# Problem to solve:
The entries that follow need to be retyped verbatim.

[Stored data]
Start of Block

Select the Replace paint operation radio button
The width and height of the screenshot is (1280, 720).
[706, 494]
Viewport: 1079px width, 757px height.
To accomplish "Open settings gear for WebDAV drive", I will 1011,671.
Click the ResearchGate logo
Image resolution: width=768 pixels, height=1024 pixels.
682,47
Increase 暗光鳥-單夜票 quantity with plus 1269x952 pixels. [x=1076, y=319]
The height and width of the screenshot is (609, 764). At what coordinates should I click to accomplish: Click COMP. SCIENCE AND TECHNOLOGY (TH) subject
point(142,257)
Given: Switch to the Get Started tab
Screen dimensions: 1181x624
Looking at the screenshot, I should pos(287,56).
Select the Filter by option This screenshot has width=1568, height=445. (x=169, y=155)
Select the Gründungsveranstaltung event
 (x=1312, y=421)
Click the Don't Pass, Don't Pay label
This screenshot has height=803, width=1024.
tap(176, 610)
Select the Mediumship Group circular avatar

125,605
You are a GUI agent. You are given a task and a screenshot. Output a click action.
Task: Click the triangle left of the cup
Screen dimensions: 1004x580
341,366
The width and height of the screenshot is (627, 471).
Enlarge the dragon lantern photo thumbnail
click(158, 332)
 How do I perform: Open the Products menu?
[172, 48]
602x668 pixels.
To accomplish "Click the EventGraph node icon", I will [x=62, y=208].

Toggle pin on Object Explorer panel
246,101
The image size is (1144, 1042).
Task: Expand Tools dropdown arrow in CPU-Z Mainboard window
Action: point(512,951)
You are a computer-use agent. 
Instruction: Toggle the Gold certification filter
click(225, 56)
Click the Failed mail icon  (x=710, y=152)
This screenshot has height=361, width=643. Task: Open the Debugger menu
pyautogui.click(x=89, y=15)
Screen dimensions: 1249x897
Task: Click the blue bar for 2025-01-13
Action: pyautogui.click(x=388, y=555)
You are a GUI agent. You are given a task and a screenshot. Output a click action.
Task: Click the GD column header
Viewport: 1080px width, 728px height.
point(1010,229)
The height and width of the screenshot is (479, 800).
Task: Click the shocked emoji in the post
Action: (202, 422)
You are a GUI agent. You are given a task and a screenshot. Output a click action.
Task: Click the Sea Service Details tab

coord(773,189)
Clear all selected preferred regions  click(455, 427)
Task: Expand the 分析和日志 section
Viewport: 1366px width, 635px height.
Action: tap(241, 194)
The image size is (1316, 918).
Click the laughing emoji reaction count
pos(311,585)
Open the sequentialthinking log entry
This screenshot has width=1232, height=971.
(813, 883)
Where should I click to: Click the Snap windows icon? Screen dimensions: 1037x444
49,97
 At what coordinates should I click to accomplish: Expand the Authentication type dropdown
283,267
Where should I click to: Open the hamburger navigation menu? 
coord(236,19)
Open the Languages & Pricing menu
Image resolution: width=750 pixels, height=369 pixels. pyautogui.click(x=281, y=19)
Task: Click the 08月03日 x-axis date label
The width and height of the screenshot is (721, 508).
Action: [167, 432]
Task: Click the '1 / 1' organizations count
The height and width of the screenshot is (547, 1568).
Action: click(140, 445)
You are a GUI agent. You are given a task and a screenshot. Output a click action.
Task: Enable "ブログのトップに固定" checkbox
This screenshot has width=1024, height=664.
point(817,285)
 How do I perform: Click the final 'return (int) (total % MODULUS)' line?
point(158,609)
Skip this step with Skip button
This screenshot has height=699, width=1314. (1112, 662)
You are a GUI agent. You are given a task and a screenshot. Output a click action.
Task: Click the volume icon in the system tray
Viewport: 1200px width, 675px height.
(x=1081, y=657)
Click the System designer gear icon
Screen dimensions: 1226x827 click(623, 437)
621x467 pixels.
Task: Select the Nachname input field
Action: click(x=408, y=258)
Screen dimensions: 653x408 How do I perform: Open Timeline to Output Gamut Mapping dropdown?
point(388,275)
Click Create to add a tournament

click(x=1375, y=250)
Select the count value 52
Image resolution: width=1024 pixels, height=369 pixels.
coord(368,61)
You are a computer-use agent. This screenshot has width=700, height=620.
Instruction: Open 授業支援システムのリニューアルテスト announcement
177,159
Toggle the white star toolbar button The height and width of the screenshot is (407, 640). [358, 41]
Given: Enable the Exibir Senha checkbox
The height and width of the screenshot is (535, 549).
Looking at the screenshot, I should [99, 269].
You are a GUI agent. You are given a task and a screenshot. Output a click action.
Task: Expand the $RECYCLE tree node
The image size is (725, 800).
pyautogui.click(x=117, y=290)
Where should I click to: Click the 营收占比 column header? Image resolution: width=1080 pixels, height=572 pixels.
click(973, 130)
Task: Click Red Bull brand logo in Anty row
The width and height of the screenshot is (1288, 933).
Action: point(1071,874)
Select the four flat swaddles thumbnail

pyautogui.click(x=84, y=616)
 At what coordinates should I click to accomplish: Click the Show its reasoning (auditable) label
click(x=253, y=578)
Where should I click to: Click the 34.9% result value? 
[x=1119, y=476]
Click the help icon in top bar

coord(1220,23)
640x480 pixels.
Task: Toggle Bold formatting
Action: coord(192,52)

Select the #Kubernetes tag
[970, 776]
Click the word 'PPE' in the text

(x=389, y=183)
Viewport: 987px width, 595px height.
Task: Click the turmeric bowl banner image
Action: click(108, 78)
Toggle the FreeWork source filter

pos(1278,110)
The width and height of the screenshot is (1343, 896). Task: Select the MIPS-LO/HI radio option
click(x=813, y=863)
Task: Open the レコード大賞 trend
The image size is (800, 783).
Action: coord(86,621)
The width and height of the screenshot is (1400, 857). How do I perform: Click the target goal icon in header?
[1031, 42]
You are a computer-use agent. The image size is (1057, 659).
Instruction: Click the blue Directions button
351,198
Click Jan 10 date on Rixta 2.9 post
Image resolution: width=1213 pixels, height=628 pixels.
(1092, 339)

End of Block

# Result below:
Select the Replace paint operation radio button
The width and height of the screenshot is (1280, 720).
[706, 494]
Viewport: 1079px width, 757px height.
To accomplish "Open settings gear for WebDAV drive", I will 1011,671.
Click the ResearchGate logo
Image resolution: width=768 pixels, height=1024 pixels.
682,47
Increase 暗光鳥-單夜票 quantity with plus 1269x952 pixels. [x=1076, y=319]
The height and width of the screenshot is (609, 764). At what coordinates should I click to accomplish: Click COMP. SCIENCE AND TECHNOLOGY (TH) subject
point(142,257)
Given: Switch to the Get Started tab
Screen dimensions: 1181x624
Looking at the screenshot, I should pos(287,56).
Select the Filter by option This screenshot has width=1568, height=445. (x=169, y=155)
Select the Gründungsveranstaltung event
 (x=1312, y=421)
Click the Don't Pass, Don't Pay label
This screenshot has height=803, width=1024.
tap(176, 610)
Select the Mediumship Group circular avatar

125,605
You are a GUI agent. You are given a task and a screenshot. Output a click action.
Task: Click the triangle left of the cup
Screen dimensions: 1004x580
341,366
The width and height of the screenshot is (627, 471).
Enlarge the dragon lantern photo thumbnail
click(158, 332)
 How do I perform: Open the Products menu?
[172, 48]
602x668 pixels.
To accomplish "Click the EventGraph node icon", I will [x=62, y=208].

Toggle pin on Object Explorer panel
246,101
The image size is (1144, 1042).
Task: Expand Tools dropdown arrow in CPU-Z Mainboard window
Action: point(512,951)
You are a computer-use agent. 
Instruction: Toggle the Gold certification filter
click(225, 56)
Click the Failed mail icon  (x=710, y=152)
This screenshot has height=361, width=643. Task: Open the Debugger menu
pyautogui.click(x=89, y=15)
Screen dimensions: 1249x897
Task: Click the blue bar for 2025-01-13
Action: pyautogui.click(x=388, y=555)
You are a GUI agent. You are given a task and a screenshot. Output a click action.
Task: Click the GD column header
Viewport: 1080px width, 728px height.
point(1010,229)
The height and width of the screenshot is (479, 800).
Task: Click the shocked emoji in the post
Action: (202, 422)
You are a GUI agent. You are given a task and a screenshot. Output a click action.
Task: Click the Sea Service Details tab

coord(773,189)
Clear all selected preferred regions  click(455, 427)
Task: Expand the 分析和日志 section
Viewport: 1366px width, 635px height.
Action: tap(241, 194)
The image size is (1316, 918).
Click the laughing emoji reaction count
pos(311,585)
Open the sequentialthinking log entry
This screenshot has width=1232, height=971.
(813, 883)
Where should I click to: Click the Snap windows icon? Screen dimensions: 1037x444
49,97
 At what coordinates should I click to accomplish: Expand the Authentication type dropdown
283,267
Where should I click to: Open the hamburger navigation menu? 
coord(236,19)
Open the Languages & Pricing menu
Image resolution: width=750 pixels, height=369 pixels. pyautogui.click(x=281, y=19)
Task: Click the 08月03日 x-axis date label
The width and height of the screenshot is (721, 508).
Action: [167, 432]
Task: Click the '1 / 1' organizations count
The height and width of the screenshot is (547, 1568).
Action: click(140, 445)
You are a GUI agent. You are given a task and a screenshot. Output a click action.
Task: Enable "ブログのトップに固定" checkbox
This screenshot has width=1024, height=664.
point(817,285)
 How do I perform: Click the final 'return (int) (total % MODULUS)' line?
point(158,609)
Skip this step with Skip button
This screenshot has height=699, width=1314. (1112, 662)
You are a GUI agent. You are given a task and a screenshot. Output a click action.
Task: Click the volume icon in the system tray
Viewport: 1200px width, 675px height.
(x=1081, y=657)
Click the System designer gear icon
Screen dimensions: 1226x827 click(623, 437)
621x467 pixels.
Task: Select the Nachname input field
Action: click(x=408, y=258)
Screen dimensions: 653x408 How do I perform: Open Timeline to Output Gamut Mapping dropdown?
point(388,275)
Click Create to add a tournament

click(x=1375, y=250)
Select the count value 52
Image resolution: width=1024 pixels, height=369 pixels.
coord(368,61)
You are a computer-use agent. This screenshot has width=700, height=620.
Instruction: Open 授業支援システムのリニューアルテスト announcement
177,159
Toggle the white star toolbar button The height and width of the screenshot is (407, 640). [358, 41]
Given: Enable the Exibir Senha checkbox
The height and width of the screenshot is (535, 549).
Looking at the screenshot, I should [99, 269].
You are a GUI agent. You are given a task and a screenshot. Output a click action.
Task: Expand the $RECYCLE tree node
The image size is (725, 800).
pyautogui.click(x=117, y=290)
Where should I click to: Click the 营收占比 column header? Image resolution: width=1080 pixels, height=572 pixels.
click(973, 130)
Task: Click Red Bull brand logo in Anty row
The width and height of the screenshot is (1288, 933).
Action: point(1071,874)
Select the four flat swaddles thumbnail

pyautogui.click(x=84, y=616)
 At what coordinates should I click to accomplish: Click the Show its reasoning (auditable) label
click(x=253, y=578)
Where should I click to: Click the 34.9% result value? 
[x=1119, y=476]
Click the help icon in top bar

coord(1220,23)
640x480 pixels.
Task: Toggle Bold formatting
Action: coord(192,52)

Select the #Kubernetes tag
[970, 776]
Click the word 'PPE' in the text

(x=389, y=183)
Viewport: 987px width, 595px height.
Task: Click the turmeric bowl banner image
Action: click(108, 78)
Toggle the FreeWork source filter

pos(1278,110)
The width and height of the screenshot is (1343, 896). Task: Select the MIPS-LO/HI radio option
click(x=813, y=863)
Task: Open the レコード大賞 trend
The image size is (800, 783).
Action: coord(86,621)
The width and height of the screenshot is (1400, 857). How do I perform: Click the target goal icon in header?
[1031, 42]
You are a computer-use agent. The image size is (1057, 659).
Instruction: Click the blue Directions button
351,198
Click Jan 10 date on Rixta 2.9 post
Image resolution: width=1213 pixels, height=628 pixels.
(1092, 339)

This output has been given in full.